Tyrannosaurus statue in Laramie, Wyoming, U.S.

Tyrannosaurus rex Statue standing in front of the University of Wyoming Geological Museum

The University of Wyoming Geological Museum features a 45-foot-long Tyrannosaurus sculpture created by Samuel H. Knight. The sculpture was assembled and erected in front of the museum in 1964. Knight spent over 4,000 hours assembling the sculpture. The statue celebrated its 50th anniversary in 2014, which was documented by the Wyoming Public Radio. The University of Wyoming Geology Museum hosted two birthday parties for the statue to celebrate the occasion. One on Friday, April 11th, and the other on Saturday, April 12th.

== Folklore ==
Around finals every year students from all over campus will throw pinecones into the sculpture's mouth.
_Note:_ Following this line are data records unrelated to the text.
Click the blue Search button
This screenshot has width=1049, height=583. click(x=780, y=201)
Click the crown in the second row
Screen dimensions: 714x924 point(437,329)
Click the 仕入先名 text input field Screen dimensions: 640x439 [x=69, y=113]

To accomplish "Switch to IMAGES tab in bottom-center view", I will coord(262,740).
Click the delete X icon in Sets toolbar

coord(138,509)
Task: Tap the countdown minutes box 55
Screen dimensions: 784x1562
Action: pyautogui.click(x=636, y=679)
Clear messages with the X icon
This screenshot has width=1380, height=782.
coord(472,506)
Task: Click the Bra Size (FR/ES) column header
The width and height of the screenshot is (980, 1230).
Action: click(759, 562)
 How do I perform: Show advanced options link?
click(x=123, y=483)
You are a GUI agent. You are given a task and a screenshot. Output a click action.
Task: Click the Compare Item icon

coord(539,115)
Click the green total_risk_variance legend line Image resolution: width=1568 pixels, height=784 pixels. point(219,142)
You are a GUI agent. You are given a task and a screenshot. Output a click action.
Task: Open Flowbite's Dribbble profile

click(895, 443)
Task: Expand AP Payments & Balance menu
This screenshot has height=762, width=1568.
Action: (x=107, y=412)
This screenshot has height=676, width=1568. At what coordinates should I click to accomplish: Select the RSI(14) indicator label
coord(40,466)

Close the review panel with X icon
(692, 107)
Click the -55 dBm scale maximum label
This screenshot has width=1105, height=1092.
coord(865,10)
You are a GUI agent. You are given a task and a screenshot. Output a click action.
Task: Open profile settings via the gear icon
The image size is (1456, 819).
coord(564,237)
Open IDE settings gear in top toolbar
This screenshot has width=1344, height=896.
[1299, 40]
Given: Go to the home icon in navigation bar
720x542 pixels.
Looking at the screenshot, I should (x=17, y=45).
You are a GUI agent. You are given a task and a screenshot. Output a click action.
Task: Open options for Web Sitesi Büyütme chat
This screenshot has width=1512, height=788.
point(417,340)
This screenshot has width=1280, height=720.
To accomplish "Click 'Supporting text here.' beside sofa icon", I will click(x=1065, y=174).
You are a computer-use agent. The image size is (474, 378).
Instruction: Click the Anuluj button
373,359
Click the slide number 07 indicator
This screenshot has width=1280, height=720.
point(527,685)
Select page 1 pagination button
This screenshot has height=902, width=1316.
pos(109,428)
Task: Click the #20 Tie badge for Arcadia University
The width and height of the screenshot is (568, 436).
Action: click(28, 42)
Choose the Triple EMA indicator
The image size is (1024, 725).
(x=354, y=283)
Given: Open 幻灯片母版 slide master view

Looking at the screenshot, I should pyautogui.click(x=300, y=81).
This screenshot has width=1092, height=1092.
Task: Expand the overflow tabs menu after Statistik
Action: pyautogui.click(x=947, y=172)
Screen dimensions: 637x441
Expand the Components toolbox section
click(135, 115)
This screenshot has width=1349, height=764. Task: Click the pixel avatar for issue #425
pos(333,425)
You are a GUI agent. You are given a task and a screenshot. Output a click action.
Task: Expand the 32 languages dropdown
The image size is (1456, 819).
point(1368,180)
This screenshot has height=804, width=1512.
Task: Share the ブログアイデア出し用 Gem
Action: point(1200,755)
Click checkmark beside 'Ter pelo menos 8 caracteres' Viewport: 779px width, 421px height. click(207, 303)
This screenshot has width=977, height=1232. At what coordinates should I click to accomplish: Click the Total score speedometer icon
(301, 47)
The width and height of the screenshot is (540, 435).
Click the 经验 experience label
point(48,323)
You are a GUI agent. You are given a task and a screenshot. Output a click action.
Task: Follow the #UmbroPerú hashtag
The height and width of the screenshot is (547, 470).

If a pinecone successfully lands in the Tyrannosarus' mouth, it is believed you will pass your finals that year. The trend has exceeded the student demographic, and people from all walks of life try to land a pinecone in the sculpture's jaws successfully. This lore is often explained on campus tours and during the university's Saddle Up Orientation when touring around the Geological Museum. The statue has quickly become a beloved landmark on the University of Wyoming campus and in Laramie, Wyoming.

== Construction ==
The Tyrannosaurus sculpture was created with welded steel support rods alongside a hand-hammered copper shell. Pieces such as the body, head, and legs were made separately. It was assembled on-site in 1964. This hammer technique created the sculpture's scaly texture. The sculpture was a passion project, and Samuel H. Knight built the statue singlehandedly for the Geological Museum.